__The task__
Please put the records from the line containing "Click the required asterisk next to Bind DN" through the end into a numbered list, skipping blank lines.
┄┄┄┄┄┄┄┄┄┄┄┄┄┄┄┄┄┄┄┄
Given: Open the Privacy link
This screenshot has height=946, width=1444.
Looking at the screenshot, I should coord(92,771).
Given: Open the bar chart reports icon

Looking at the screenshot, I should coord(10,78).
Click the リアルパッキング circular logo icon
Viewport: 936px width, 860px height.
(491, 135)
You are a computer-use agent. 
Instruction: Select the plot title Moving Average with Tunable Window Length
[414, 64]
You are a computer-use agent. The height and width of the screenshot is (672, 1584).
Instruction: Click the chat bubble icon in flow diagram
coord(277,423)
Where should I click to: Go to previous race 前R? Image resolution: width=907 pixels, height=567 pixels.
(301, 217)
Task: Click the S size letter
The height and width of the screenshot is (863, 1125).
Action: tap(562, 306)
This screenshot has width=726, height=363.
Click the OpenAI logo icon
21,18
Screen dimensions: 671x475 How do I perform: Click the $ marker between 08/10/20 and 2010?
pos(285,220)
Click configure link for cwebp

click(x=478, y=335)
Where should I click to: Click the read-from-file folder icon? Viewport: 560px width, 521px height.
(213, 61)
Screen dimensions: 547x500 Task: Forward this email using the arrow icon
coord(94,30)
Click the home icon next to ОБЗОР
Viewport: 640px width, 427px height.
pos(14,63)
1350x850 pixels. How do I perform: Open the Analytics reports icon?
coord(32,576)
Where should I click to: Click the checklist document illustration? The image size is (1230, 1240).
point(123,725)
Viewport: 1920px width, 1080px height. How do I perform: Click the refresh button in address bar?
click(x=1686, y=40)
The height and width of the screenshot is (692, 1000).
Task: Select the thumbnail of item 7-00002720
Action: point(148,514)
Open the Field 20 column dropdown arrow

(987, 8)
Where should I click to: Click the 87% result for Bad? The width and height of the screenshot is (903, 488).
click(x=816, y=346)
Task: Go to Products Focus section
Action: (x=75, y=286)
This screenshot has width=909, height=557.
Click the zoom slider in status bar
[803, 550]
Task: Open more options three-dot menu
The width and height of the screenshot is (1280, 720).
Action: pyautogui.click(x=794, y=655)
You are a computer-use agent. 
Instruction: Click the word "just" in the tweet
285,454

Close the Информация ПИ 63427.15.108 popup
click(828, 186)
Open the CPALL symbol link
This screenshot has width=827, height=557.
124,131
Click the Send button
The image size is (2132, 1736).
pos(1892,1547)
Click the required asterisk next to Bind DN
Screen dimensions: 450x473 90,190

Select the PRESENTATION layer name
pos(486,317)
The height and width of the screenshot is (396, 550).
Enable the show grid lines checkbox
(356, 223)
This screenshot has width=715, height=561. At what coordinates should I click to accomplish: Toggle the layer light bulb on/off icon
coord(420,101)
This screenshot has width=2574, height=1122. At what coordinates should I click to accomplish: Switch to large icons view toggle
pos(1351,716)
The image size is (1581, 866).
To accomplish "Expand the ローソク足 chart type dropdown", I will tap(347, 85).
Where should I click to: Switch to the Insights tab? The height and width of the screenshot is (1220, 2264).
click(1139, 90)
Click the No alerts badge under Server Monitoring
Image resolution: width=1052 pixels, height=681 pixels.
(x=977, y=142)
┄┄┄┄┄┄┄┄┄┄┄┄┄┄┄┄┄┄┄┄
__In response__
1. Click the required asterisk next to Bind DN
2. Screen dimensions: 450x473 90,190
3. Select the PRESENTATION layer name
4. pos(486,317)
5. The height and width of the screenshot is (396, 550).
6. Enable the show grid lines checkbox
7. (356, 223)
8. This screenshot has width=715, height=561. At what coordinates should I click to accomplish: Toggle the layer light bulb on/off icon
9. coord(420,101)
10. This screenshot has width=2574, height=1122. At what coordinates should I click to accomplish: Switch to large icons view toggle
11. pos(1351,716)
12. The image size is (1581, 866).
13. To accomplish "Expand the ローソク足 chart type dropdown", I will tap(347, 85).
14. Where should I click to: Switch to the Insights tab? The height and width of the screenshot is (1220, 2264).
15. click(1139, 90)
16. Click the No alerts badge under Server Monitoring
17. Image resolution: width=1052 pixels, height=681 pixels.
18. (x=977, y=142)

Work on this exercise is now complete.